───── Text passage

Christoph Sauer I had published two Engligh-language almanacs for short periods, the American Almanack (1747) and the South Carolina Almanack (1754-59).  His son's name appears on another series, the Pennsylvania Town and Country-Man's Almanack, 1754-59.  Following the Revolutionary War, Christopher Sauer III continued the family tradition in St. John, New Brunswick (Canada) with an Astronomical Diary and Almanack (1780ff.).  Brethren-related almanacs were also printed at Ephrata, Pennsylvania.  The Sauer Hoch-Deutsche Americanische Calendar was produced with the permission of the Ephrata Community on their press in 1772 and one of the members of the Baumann family, who managed much of the printing at Ephrata, may have issued Der Christliche Calender (The Christian Calendar) at about the same time.
A century later, the enterprising, Henry Ritz Holsinger began a new line of almanacs with his Brethren's Almanac for 1871 (published in 1870 at Philadelphia, although Holsinger's printshop was located at Tyrone, Pennsylvania).  In an announcement in his paper, The Christian Family Companion, he solicited suggestions and promised that the almanac would "contain history, statistics, doctrine, pecularities, and incidents."  An important innovation was Holsinger's attempt to compile a current list of Brethren ministers; this has remained a valuable fixture in Brethren almanacs and yearbooks.  Although the first edition was "somewhat hastily compiled," as Holsinger admitted, it met with success.  He published editions for 1872-74 at Dale City (Meyersdale), Pennsylvania, before he sold his publishing interests to James Quinter.

──────────
───── Entries provided

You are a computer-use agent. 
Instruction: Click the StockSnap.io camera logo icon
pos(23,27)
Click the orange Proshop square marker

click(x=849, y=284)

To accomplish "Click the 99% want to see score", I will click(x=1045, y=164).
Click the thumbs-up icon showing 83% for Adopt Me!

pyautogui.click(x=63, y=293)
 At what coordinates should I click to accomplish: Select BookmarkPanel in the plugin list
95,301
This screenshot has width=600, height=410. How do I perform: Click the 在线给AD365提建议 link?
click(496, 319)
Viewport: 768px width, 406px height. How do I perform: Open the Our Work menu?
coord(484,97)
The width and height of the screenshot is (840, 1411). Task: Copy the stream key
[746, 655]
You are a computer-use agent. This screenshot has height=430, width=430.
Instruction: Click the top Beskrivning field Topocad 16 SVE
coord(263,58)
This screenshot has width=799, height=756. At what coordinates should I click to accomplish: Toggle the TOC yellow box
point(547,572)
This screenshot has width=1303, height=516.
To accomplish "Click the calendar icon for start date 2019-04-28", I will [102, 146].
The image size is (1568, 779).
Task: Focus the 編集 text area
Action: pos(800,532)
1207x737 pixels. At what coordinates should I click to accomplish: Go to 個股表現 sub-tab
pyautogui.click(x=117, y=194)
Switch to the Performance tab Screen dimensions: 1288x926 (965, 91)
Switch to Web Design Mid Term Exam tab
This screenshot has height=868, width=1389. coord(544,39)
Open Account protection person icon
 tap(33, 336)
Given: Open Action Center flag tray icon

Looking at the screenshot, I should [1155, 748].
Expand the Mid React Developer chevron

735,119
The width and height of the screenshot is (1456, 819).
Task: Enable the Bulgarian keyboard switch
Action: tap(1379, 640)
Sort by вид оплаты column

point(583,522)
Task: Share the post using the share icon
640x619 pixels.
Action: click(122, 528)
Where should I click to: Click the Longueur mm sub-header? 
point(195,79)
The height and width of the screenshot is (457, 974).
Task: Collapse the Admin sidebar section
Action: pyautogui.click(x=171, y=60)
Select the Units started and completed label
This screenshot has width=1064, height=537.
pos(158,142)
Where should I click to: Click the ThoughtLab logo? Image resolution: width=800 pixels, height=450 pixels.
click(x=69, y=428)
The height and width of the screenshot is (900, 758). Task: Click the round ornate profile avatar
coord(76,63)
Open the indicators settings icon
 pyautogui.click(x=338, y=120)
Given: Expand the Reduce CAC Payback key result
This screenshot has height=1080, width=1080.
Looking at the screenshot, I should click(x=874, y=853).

──────────

■ **Task instructions**
Continue the passage on Brethren almanacs from its last sentence.

■ **Output of the task**
Our Almanac & Annual Register
Late in 1872 Henry Boyer Brumbaugh and his brothers distributed an 1873 edition of a Pilgrim Almanac as a free supplement to their weekly paper.  For the 1875 edition the Brumbaughs and Quinter combined their almanacs as the Brethren's Family Almanac, published at Huntingdon, Pennsylvania.  In 1876 they combined all their publishing operations.  As various German Baptist Brethren publishing enterprises began to merge, the Brethren Family Almanac was printed elsewhere: at Mt. Morris, Illinois, and at Elgin, Illinois, where the Brethren Publishing House moved in 1899 to take advantage of better rail connections.  In 1918 the almanac became the Brethren Yearbook.  In 1980 the yearbook is still published, although its title since 1973 reflects its main function since 1918: a Church of the Brethren Directory rather than a general almanac.
Other Brethren-related almanacs appeared in the 19th Century.  Henry J. Kurtz distributed Our Almanac and Annual Register from Ohio after 1880.  The editors of Brethren at Work issued at least one almanac.  H. R. Holsinger started once more after the great division of 1881-83 with an almanac for members of the Brethren Church.  This Brethren Annual (1884ff.) shifted from an almanac format to a denominational yearbook during the years 1914-24.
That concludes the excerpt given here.